I can’t help agreeing with Bart Ehrman, even though I’m reluctant to take lessons in theology and the Bible from agnostics who do not believe in Jesus’ resurrection, when he says:
“Even if we cannot, in the end, know the reasons for suffering, we can at the least have appropriate responses to it. We ourselves can feed the hungry, shelter the homeless, clothe the naked; we can work to solve problems of poverty; we can give money to agencies finding cures for cancer and AIDS; we can volunteer more often locally; we can give more to international relief efforts. We can, in fact, fulfill the urgent demands implicit in Matthew’s account of the judgment between the sheep and the goats, for ‘as you have done this to the least of these, my brothers and sisters, you have done it unto me.'”
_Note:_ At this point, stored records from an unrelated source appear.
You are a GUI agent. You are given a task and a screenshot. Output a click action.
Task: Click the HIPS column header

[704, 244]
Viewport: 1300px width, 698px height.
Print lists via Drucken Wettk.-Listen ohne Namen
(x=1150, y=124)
The last quote I want to share comes from Bart Ehrman’s theological sparing partner N. T. Wright:
“I don’t think much of the Bible is actually addressing the question, ‘Why is there suffering?’, but rather the question, ‘What is God doing about it?’”
Wright’s answer involves Abraham, the first coming of Jesus, the Resurrection of Jesus, the second coming of Jesus and all of God’s plan of salvation. I would encourage you to read the entire post.
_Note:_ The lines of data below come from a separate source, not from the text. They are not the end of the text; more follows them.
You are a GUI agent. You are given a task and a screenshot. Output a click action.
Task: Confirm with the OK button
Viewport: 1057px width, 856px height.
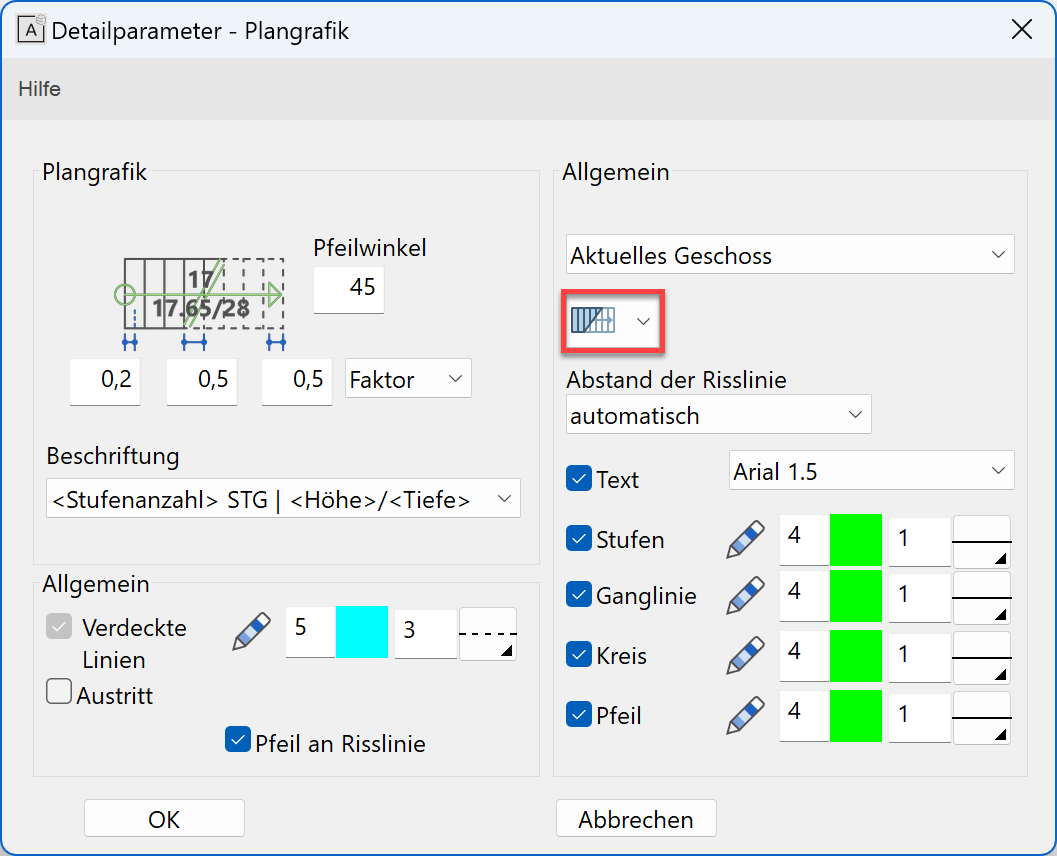point(164,819)
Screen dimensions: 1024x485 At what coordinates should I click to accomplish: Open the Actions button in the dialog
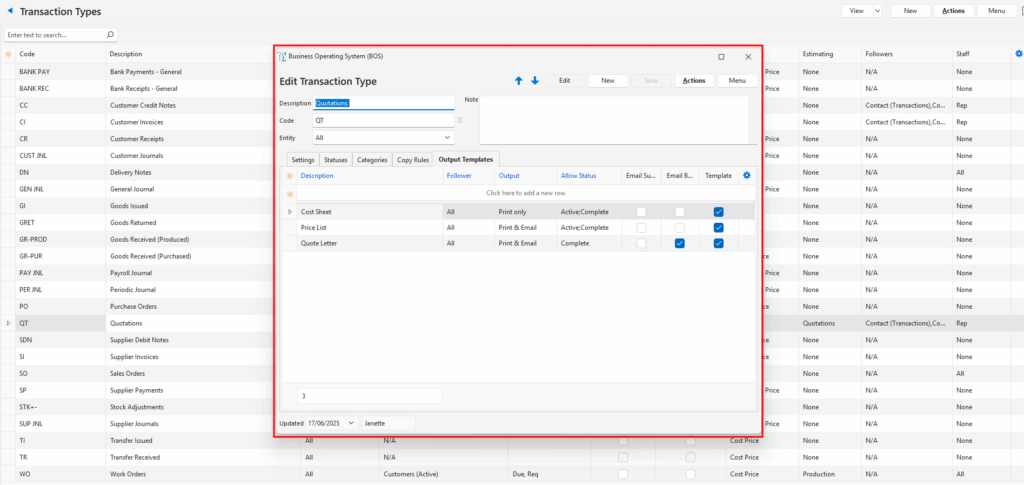coord(693,80)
And a final passage from that same post:
“The other side of the coin of ‘the problem of evil’ is, after all, ‘the problem of good’: if there is no God, no good and wise creator, why is there an impulse to justice and mercy so deep within us? Why is there beauty, love, laughter, friendship, joy? How do you then tell the difference between Ecclesiastes and Sartre?”
The “problem of good” is a theoretical problem not for Christians, of course; but for atheists and agnostics.